- _ARBEITSAUFTRAG A_
Wann brach Arsenal laut dem folgenden Text über das Spiel Bayern gegen Arsenal auseinander?

- _BEREITGESTELLTER TEXT_
============

Recht hast du allerdings, dass man das ins Verhältnis zum desolaten Gegner setzen muss. Arsenal war-spätestens in der zweiten Halbzeit-tatsächlich der schlechteste Gast seit Werder Bremen.
Vielleicht bin ich zu jung dafür, aber was sollen diese ständigen Anspielungen auf Rappolder? Ich hab den Namen schonmal gehört, der war glaub ich irgendwann mal Trainer (in Leverkusen, kann das sein?). Kann mal jemand kurz erklären, was er gemacht bzw. gesagt hat? Aktuell versteh ich den Zusammenhang nicht.
Jeder Schuss ein Treffer ist natürlich überzogen, ja. Aber Bayern hat sich sehr lange keine hochkarätige Chancen erspielt. Dann kam das 2:1 und Arsenal brach auseinander. Diese Phase hat Bayern extrem effizient und gut genutzt. Ja, es gab auch weitere gute Chancen, aber Bayern hatte dann das Momentum und das auseinanderbrechen Arsenals auf seiner Seite. Allein der Platz, den die Angreifer hätten…
@Daniel: Uwe Rapolder ist der Vater des deutschen WM-Triumphs 2014. Zumindest nach seiner Sicht der Dinge. Das dürfte schon einiges zur Person Rapolder erklären.

============

- _DATEN_

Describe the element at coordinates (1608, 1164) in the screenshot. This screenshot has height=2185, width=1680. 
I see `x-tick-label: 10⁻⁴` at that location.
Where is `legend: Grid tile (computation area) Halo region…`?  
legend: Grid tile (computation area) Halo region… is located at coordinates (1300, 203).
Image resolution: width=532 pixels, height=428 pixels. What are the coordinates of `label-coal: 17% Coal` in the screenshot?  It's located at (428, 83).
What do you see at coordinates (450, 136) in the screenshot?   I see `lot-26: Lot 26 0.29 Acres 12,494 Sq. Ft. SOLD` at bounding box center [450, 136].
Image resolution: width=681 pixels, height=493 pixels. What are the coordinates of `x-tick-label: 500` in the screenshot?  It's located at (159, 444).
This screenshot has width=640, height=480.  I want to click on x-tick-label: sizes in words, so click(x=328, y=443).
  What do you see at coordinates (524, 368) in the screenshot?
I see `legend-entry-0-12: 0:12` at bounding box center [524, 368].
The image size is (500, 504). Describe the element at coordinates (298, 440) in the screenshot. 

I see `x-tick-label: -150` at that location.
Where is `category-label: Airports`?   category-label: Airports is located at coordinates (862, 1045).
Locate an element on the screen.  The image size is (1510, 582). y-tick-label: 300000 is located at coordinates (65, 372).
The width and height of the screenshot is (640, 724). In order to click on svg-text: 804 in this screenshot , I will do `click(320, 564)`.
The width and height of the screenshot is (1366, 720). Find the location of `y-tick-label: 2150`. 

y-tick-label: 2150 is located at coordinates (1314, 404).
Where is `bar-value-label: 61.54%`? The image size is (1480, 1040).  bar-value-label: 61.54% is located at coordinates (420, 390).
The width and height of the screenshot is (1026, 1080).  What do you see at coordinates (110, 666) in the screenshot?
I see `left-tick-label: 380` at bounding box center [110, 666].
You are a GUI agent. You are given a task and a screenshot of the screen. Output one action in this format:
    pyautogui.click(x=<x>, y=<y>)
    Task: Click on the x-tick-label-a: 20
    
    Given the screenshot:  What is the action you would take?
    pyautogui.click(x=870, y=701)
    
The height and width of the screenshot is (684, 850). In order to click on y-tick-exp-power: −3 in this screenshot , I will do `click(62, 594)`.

============

- _ARBEITSAUFTRAG B_
Tausche bitte in den Datensätzen "Image resolution" gegen "Screenshot resolution" aus und gib nur die Zeilen von der Zeile mit "What do you see at coordinates (450, 136)" bis zum Ende der Datensätze wieder, alles andere unverändert.

- _ERWARTETE AUSGABE A_
Nach dem 2:1.

- _ERWARTETE AUSGABE B_
What do you see at coordinates (450, 136) in the screenshot?   I see `lot-26: Lot 26 0.29 Acres 12,494 Sq. Ft. SOLD` at bounding box center [450, 136].
Screenshot resolution: width=681 pixels, height=493 pixels. What are the coordinates of `x-tick-label: 500` in the screenshot?  It's located at (159, 444).
This screenshot has width=640, height=480.  I want to click on x-tick-label: sizes in words, so click(x=328, y=443).
  What do you see at coordinates (524, 368) in the screenshot?
I see `legend-entry-0-12: 0:12` at bounding box center [524, 368].
The image size is (500, 504). Describe the element at coordinates (298, 440) in the screenshot. 

I see `x-tick-label: -150` at that location.
Where is `category-label: Airports`?   category-label: Airports is located at coordinates (862, 1045).
Locate an element on the screen.  The image size is (1510, 582). y-tick-label: 300000 is located at coordinates (65, 372).
The width and height of the screenshot is (640, 724). In order to click on svg-text: 804 in this screenshot , I will do `click(320, 564)`.
The width and height of the screenshot is (1366, 720). Find the location of `y-tick-label: 2150`. 

y-tick-label: 2150 is located at coordinates (1314, 404).
Where is `bar-value-label: 61.54%`? The image size is (1480, 1040).  bar-value-label: 61.54% is located at coordinates (420, 390).
The width and height of the screenshot is (1026, 1080).  What do you see at coordinates (110, 666) in the screenshot?
I see `left-tick-label: 380` at bounding box center [110, 666].
You are a GUI agent. You are given a task and a screenshot of the screen. Output one action in this format:
    pyautogui.click(x=<x>, y=<y>)
    Task: Click on the x-tick-label-a: 20
    
    Given the screenshot:  What is the action you would take?
    pyautogui.click(x=870, y=701)
    
The height and width of the screenshot is (684, 850). In order to click on y-tick-exp-power: −3 in this screenshot , I will do `click(62, 594)`.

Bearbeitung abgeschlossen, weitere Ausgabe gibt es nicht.